The article begins by explaining that adversity is a persistent feature of human and social life. Economic hardship, social disruption, bereavement, and collective crises can threaten both psychological functioning and social stability. However, individuals and communities respond to adversity in different ways, with some experiencing long-term disruption while others maintain stability or develop positively.
Resilience is introduced as a key concept for understanding how people and social systems adapt to difficult circumstances. The article defines psychological resilience as the ability to fare better than expected despite adversity. It also emphasizes that resilience is not only an individual psychological capacity but also a social process shaped by interactions within communities.

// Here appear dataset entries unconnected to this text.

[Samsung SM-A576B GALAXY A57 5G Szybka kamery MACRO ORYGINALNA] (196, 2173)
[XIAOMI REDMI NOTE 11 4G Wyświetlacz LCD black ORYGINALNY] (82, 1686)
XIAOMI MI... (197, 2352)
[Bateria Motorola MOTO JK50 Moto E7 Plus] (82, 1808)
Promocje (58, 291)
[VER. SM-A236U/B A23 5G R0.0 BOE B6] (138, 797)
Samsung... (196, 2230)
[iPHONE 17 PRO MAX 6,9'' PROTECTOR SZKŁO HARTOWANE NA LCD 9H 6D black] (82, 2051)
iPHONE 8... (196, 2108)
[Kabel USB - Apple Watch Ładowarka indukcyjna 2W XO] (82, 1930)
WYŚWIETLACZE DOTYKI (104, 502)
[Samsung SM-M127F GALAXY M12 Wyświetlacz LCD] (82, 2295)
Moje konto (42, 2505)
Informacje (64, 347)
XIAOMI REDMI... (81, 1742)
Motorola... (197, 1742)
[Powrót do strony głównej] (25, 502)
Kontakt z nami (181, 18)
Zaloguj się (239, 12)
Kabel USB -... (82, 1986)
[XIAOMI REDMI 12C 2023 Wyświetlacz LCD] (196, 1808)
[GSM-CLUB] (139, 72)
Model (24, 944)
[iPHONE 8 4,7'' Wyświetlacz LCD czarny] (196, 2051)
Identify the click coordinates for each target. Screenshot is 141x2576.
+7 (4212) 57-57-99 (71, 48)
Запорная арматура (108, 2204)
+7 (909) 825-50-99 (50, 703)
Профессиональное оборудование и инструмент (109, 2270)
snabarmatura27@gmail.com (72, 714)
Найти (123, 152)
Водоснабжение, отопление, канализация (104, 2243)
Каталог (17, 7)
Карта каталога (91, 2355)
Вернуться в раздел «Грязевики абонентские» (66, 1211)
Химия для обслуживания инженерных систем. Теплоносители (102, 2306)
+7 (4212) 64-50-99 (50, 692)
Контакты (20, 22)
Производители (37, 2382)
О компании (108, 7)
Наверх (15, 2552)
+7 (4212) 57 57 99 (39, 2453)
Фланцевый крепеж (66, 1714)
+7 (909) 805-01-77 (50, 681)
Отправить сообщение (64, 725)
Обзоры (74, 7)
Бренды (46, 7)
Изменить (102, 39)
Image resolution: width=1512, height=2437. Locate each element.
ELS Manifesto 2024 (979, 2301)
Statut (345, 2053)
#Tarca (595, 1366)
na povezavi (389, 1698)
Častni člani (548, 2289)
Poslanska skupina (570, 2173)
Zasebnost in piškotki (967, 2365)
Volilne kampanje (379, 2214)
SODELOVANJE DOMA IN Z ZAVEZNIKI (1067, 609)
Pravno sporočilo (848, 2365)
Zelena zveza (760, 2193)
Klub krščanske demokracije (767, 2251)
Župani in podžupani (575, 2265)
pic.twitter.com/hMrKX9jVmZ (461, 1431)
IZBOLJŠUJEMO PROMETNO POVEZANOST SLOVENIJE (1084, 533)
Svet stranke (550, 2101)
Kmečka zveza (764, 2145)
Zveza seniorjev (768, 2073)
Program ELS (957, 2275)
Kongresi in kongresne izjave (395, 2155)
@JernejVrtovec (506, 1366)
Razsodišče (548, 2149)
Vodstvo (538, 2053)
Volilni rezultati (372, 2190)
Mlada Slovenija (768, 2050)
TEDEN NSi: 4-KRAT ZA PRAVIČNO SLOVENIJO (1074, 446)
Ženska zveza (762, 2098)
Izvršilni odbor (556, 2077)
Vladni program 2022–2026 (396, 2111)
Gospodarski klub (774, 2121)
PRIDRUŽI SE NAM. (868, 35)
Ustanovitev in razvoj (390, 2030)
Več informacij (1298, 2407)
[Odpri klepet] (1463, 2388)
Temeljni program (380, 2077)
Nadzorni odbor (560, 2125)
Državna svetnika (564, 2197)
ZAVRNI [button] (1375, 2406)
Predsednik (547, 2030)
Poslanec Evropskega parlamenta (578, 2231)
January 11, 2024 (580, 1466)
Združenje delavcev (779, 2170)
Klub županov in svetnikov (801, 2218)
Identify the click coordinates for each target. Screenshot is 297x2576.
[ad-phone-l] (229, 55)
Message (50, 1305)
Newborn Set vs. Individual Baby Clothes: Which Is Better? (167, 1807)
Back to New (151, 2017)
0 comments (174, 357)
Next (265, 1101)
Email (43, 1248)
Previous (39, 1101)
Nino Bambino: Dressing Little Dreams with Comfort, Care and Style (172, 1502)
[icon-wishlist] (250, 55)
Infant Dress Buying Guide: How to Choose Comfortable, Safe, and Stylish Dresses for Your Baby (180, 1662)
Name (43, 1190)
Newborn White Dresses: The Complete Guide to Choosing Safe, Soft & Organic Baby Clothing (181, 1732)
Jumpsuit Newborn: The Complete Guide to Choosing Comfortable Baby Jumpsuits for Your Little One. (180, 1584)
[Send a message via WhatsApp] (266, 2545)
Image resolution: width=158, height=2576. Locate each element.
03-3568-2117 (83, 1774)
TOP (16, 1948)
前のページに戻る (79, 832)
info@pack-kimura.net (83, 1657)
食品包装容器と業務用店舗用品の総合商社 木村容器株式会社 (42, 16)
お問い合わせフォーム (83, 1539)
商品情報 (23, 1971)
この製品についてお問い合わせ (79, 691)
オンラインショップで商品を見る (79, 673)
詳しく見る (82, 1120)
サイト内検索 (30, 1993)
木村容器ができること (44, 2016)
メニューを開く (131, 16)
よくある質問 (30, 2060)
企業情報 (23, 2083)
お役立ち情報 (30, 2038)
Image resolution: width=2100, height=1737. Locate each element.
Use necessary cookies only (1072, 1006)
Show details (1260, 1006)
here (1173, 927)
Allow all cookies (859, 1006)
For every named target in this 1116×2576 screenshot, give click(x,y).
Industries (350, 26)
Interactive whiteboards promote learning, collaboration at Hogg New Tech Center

The introduction highlights the importance of resilience in addressing real-world social challenges. Communities often face structural and social pressures that require adaptive responses to maintain wellbeing and collective functioning. When adversity occurs, people must manage emotions, interpret difficult events, and maintain supportive social relationships.
The article reviews two major psychological approaches to resilience. The stress and coping approach focuses on how individuals evaluate stressful situations and use coping strategies to manage demands. The emotion-regulation approach focuses on how people regulate emotional responses to affective events.
Although these approaches have contributed significantly to resilience research, the article explains that their separation has created conceptual limitations. Stress and coping research often focuses on real-world stressors and broad coping strategies, while emotion-regulation research tends to examine specific regulatory processes. This separation has limited comprehensive understanding of resilience.
Recent theoretical developments have attempted to bridge this divide through an affect-regulation framework. This framework integrates coping and emotion-regulation perspectives by treating affect regulation as a broad set of strategies that influence emotional responses to internal or external events. It explains resilience as a dynamic process shaped by emotional regulation, coping, social interaction, and context.
The article identifies an important gap in how affect regulation operates beyond the individual level. Much existing research examines affect regulation as an individual psychological process, while emotional experiences and coping practices are also shaped by families, communities, cultural norms, and shared interpretations of adversity.
The study therefore aims to explore how affect regulation contributes to resilience in broader social contexts. It examines how emotional regulation processes interact with social relationships, community structures, cultural norms, and collective interpretations of adversity. The article positions community resilience as a socially embedded process rather than solely an individual psychological outcome.